(Problem): The entries below must be returned exactly as they stand.

(Stored dataset items)
▽

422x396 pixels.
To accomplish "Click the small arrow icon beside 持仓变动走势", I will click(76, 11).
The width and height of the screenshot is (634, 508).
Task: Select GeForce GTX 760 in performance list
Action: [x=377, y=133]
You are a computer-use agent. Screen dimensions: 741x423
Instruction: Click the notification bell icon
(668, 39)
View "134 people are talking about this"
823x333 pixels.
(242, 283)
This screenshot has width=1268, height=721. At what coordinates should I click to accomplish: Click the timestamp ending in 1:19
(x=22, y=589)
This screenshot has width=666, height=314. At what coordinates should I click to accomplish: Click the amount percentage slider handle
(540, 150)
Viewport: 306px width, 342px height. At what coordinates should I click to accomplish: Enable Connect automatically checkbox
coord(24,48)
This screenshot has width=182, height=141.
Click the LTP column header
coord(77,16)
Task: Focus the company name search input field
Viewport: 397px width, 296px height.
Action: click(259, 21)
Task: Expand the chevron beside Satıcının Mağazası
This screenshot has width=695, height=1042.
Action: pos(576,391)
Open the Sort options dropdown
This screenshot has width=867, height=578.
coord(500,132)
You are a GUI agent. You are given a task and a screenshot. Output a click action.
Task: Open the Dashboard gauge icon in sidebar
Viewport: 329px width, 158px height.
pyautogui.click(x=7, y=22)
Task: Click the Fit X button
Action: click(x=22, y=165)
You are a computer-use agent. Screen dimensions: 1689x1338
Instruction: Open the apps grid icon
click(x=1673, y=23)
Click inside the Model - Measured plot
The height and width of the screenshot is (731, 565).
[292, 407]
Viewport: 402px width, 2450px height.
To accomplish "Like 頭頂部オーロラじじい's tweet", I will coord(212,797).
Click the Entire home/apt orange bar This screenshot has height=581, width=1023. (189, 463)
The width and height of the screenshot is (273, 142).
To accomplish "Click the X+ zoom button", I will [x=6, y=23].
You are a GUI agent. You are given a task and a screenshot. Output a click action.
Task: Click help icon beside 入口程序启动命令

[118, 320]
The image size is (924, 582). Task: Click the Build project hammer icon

△

(Output):
422x396 pixels.
To accomplish "Click the small arrow icon beside 持仓变动走势", I will click(76, 11).
The width and height of the screenshot is (634, 508).
Task: Select GeForce GTX 760 in performance list
Action: [x=377, y=133]
You are a computer-use agent. Screen dimensions: 741x423
Instruction: Click the notification bell icon
(668, 39)
View "134 people are talking about this"
823x333 pixels.
(242, 283)
This screenshot has width=1268, height=721. At what coordinates should I click to accomplish: Click the timestamp ending in 1:19
(x=22, y=589)
This screenshot has width=666, height=314. At what coordinates should I click to accomplish: Click the amount percentage slider handle
(540, 150)
Viewport: 306px width, 342px height. At what coordinates should I click to accomplish: Enable Connect automatically checkbox
coord(24,48)
This screenshot has width=182, height=141.
Click the LTP column header
coord(77,16)
Task: Focus the company name search input field
Viewport: 397px width, 296px height.
Action: click(259, 21)
Task: Expand the chevron beside Satıcının Mağazası
This screenshot has width=695, height=1042.
Action: pos(576,391)
Open the Sort options dropdown
This screenshot has width=867, height=578.
coord(500,132)
You are a GUI agent. You are given a task and a screenshot. Output a click action.
Task: Open the Dashboard gauge icon in sidebar
Viewport: 329px width, 158px height.
pyautogui.click(x=7, y=22)
Task: Click the Fit X button
Action: click(x=22, y=165)
You are a computer-use agent. Screen dimensions: 1689x1338
Instruction: Open the apps grid icon
click(x=1673, y=23)
Click inside the Model - Measured plot
The height and width of the screenshot is (731, 565).
[292, 407]
Viewport: 402px width, 2450px height.
To accomplish "Like 頭頂部オーロラじじい's tweet", I will coord(212,797).
Click the Entire home/apt orange bar This screenshot has height=581, width=1023. (189, 463)
The width and height of the screenshot is (273, 142).
To accomplish "Click the X+ zoom button", I will [x=6, y=23].
You are a GUI agent. You are given a task and a screenshot. Output a click action.
Task: Click help icon beside 入口程序启动命令

[118, 320]
The image size is (924, 582). Task: Click the Build project hammer icon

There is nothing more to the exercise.